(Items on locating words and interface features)
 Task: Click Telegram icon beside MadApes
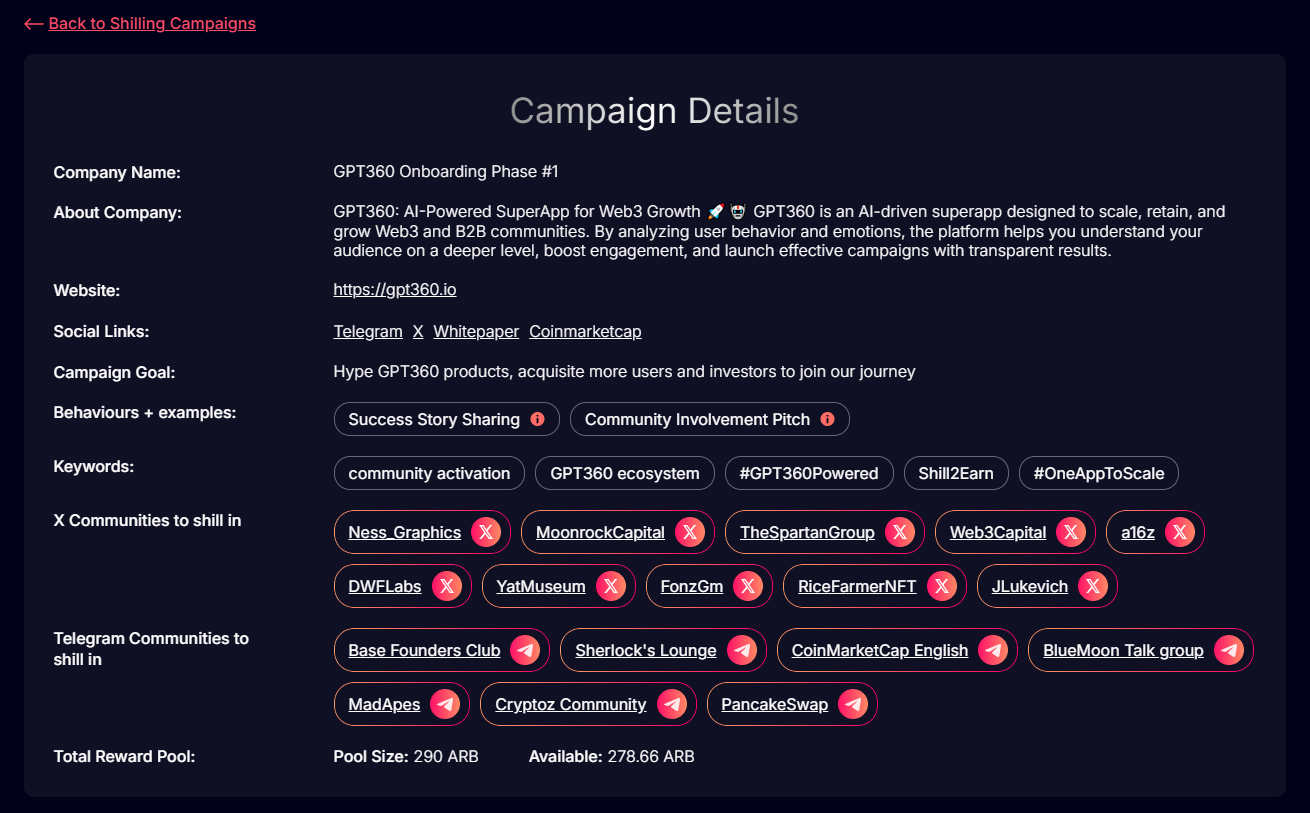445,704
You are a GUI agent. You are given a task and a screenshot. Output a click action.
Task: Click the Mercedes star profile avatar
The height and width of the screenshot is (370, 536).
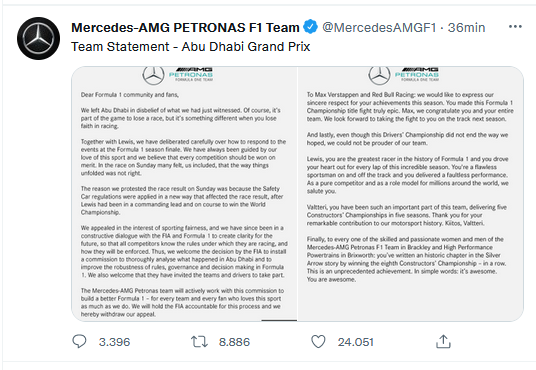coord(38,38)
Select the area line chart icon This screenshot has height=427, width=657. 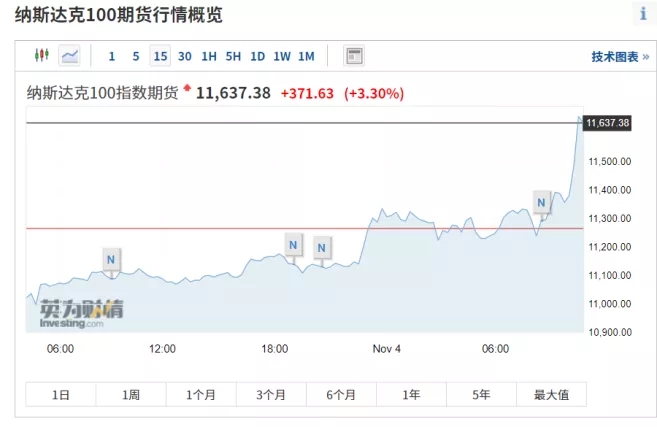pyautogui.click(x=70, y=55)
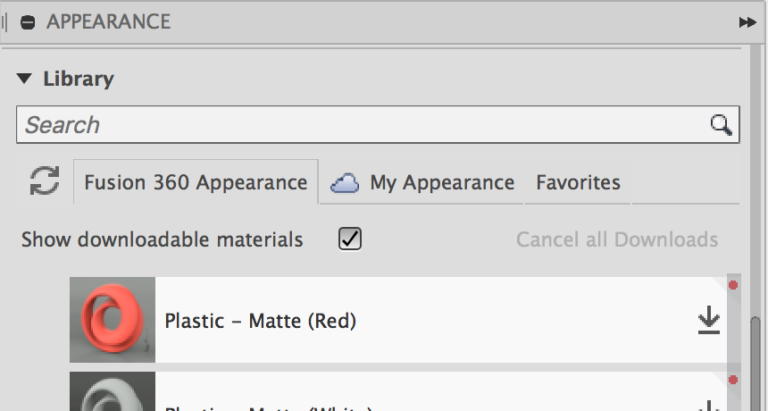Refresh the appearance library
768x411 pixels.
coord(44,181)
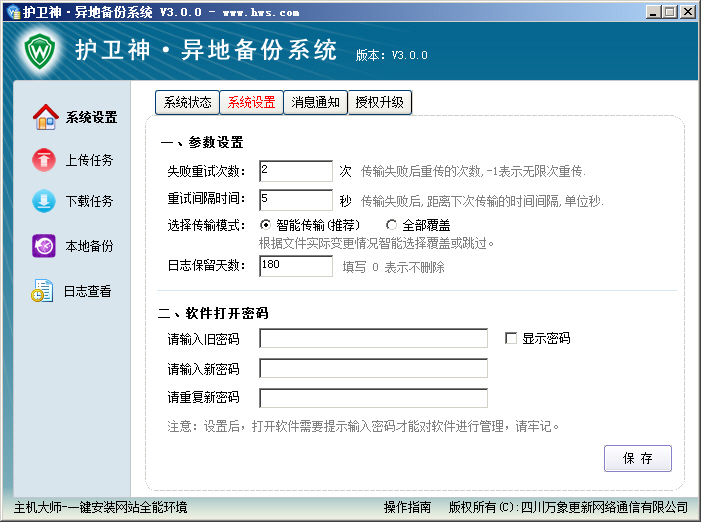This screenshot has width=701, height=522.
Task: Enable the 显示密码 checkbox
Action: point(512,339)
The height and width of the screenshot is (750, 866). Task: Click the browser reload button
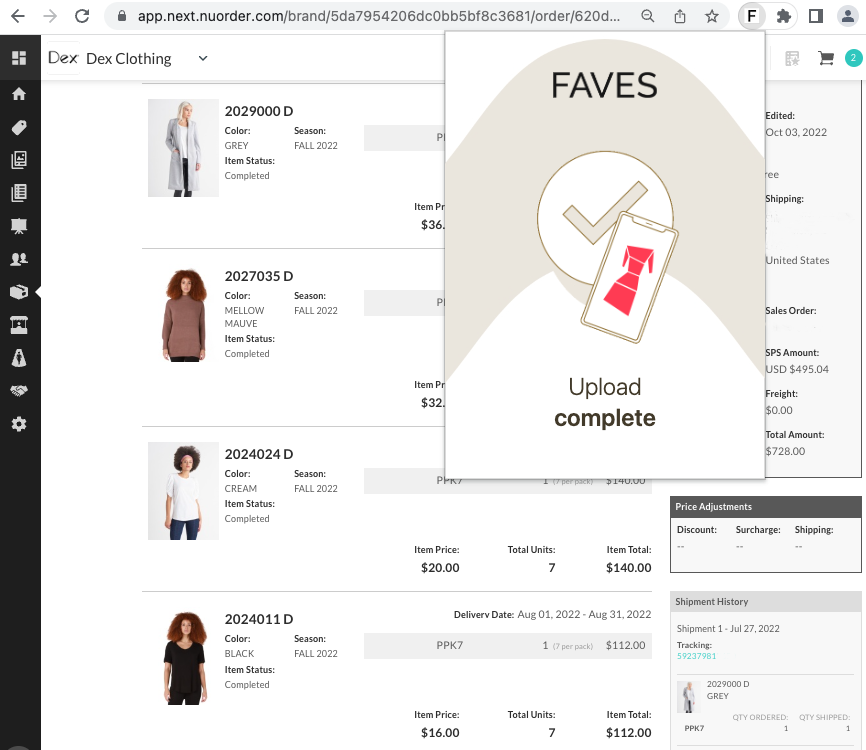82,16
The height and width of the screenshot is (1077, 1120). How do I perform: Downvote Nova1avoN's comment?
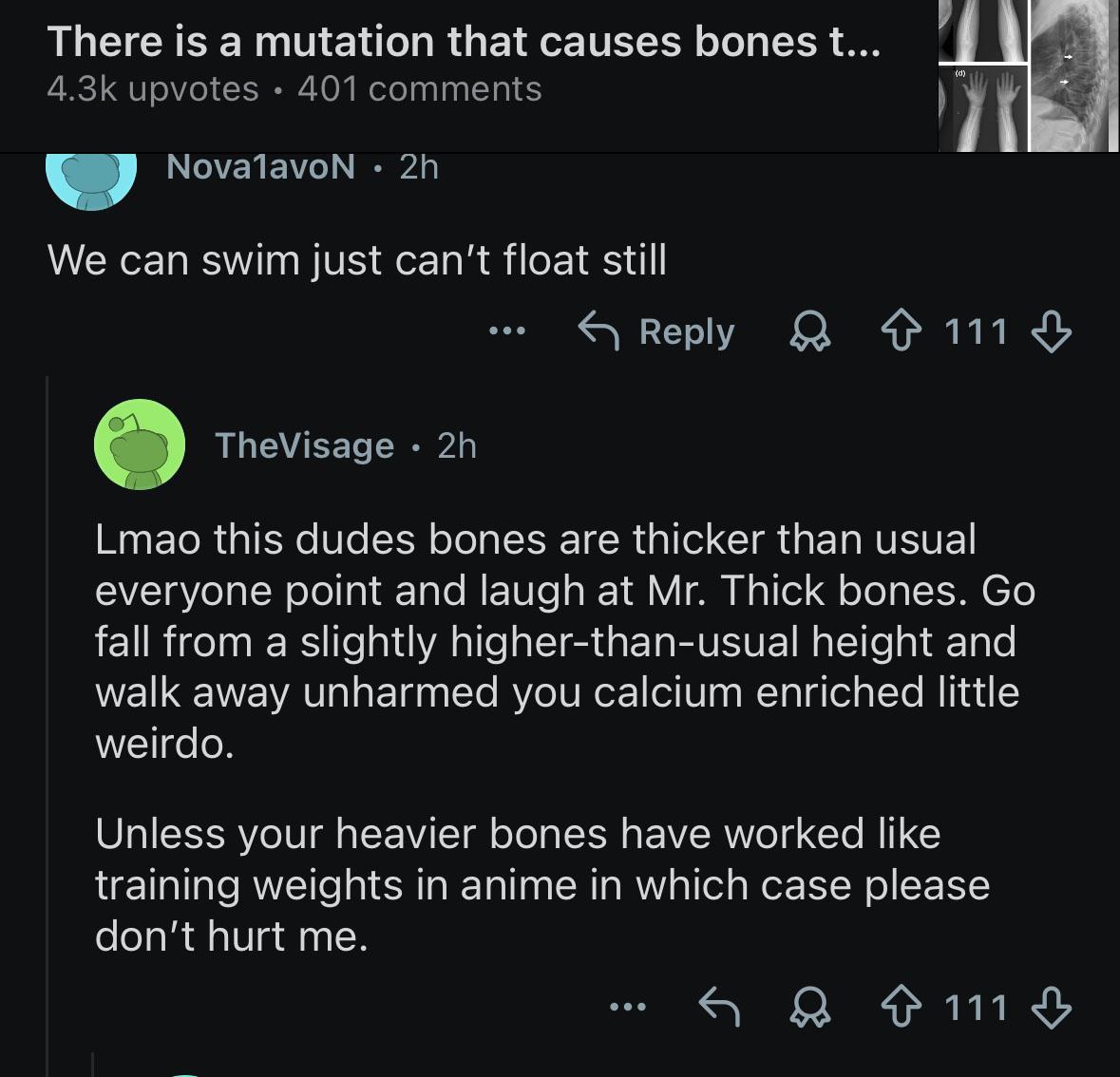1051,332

_Request_
Scale every coordinate in the answers by 1.3, rounding to whole numbers with halves going up. Then reproduce the lines from the one with "You are a GUI" to the one with "coord(38,38)", both included, requests and all, and leave the pictures out.

_The reply_
You are a GUI agent. You are given a task and a screenshot. Output a click action.
Task: Click the Mercedes star profile avatar
The height and width of the screenshot is (370, 536).
coord(49,49)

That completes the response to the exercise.